AIM OF THE EXERCISE
Only an exact repetition of every entry counts as the answer.

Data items
——————
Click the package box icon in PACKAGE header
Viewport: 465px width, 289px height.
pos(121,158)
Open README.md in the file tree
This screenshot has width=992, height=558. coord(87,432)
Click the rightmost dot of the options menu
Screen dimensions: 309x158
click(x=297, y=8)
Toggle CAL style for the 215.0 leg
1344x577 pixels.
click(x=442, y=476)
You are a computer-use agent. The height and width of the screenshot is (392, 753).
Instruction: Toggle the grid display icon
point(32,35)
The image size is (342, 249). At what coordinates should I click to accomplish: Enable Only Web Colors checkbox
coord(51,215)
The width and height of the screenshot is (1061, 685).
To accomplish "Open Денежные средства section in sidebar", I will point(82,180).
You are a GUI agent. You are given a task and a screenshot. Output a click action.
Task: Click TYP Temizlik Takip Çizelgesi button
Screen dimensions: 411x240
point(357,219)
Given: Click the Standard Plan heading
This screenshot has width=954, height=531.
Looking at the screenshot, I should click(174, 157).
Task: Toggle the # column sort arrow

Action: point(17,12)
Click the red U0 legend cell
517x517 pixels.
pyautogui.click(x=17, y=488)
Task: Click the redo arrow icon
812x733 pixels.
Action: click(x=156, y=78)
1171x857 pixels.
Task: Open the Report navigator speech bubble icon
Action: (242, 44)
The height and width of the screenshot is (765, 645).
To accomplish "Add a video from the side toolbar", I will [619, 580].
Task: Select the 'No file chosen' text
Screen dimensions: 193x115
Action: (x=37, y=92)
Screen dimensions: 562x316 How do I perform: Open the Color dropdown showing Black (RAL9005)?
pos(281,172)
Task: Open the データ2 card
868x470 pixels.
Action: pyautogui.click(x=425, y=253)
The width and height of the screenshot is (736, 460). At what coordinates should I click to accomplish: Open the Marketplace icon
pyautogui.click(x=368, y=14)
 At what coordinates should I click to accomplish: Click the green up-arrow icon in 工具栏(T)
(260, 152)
——————
REPLY
Click the package box icon in PACKAGE header
Viewport: 465px width, 289px height.
pos(121,158)
Open README.md in the file tree
This screenshot has width=992, height=558. coord(87,432)
Click the rightmost dot of the options menu
Screen dimensions: 309x158
click(x=297, y=8)
Toggle CAL style for the 215.0 leg
1344x577 pixels.
click(x=442, y=476)
You are a computer-use agent. The height and width of the screenshot is (392, 753).
Instruction: Toggle the grid display icon
point(32,35)
The image size is (342, 249). At what coordinates should I click to accomplish: Enable Only Web Colors checkbox
coord(51,215)
The width and height of the screenshot is (1061, 685).
To accomplish "Open Денежные средства section in sidebar", I will point(82,180).
You are a GUI agent. You are given a task and a screenshot. Output a click action.
Task: Click TYP Temizlik Takip Çizelgesi button
Screen dimensions: 411x240
point(357,219)
Given: Click the Standard Plan heading
This screenshot has width=954, height=531.
Looking at the screenshot, I should click(174, 157).
Task: Toggle the # column sort arrow

Action: point(17,12)
Click the red U0 legend cell
517x517 pixels.
pyautogui.click(x=17, y=488)
Task: Click the redo arrow icon
812x733 pixels.
Action: click(x=156, y=78)
1171x857 pixels.
Task: Open the Report navigator speech bubble icon
Action: (242, 44)
The height and width of the screenshot is (765, 645).
To accomplish "Add a video from the side toolbar", I will [619, 580].
Task: Select the 'No file chosen' text
Screen dimensions: 193x115
Action: (x=37, y=92)
Screen dimensions: 562x316 How do I perform: Open the Color dropdown showing Black (RAL9005)?
pos(281,172)
Task: Open the データ2 card
868x470 pixels.
Action: pyautogui.click(x=425, y=253)
The width and height of the screenshot is (736, 460). At what coordinates should I click to accomplish: Open the Marketplace icon
pyautogui.click(x=368, y=14)
 At what coordinates should I click to accomplish: Click the green up-arrow icon in 工具栏(T)
(260, 152)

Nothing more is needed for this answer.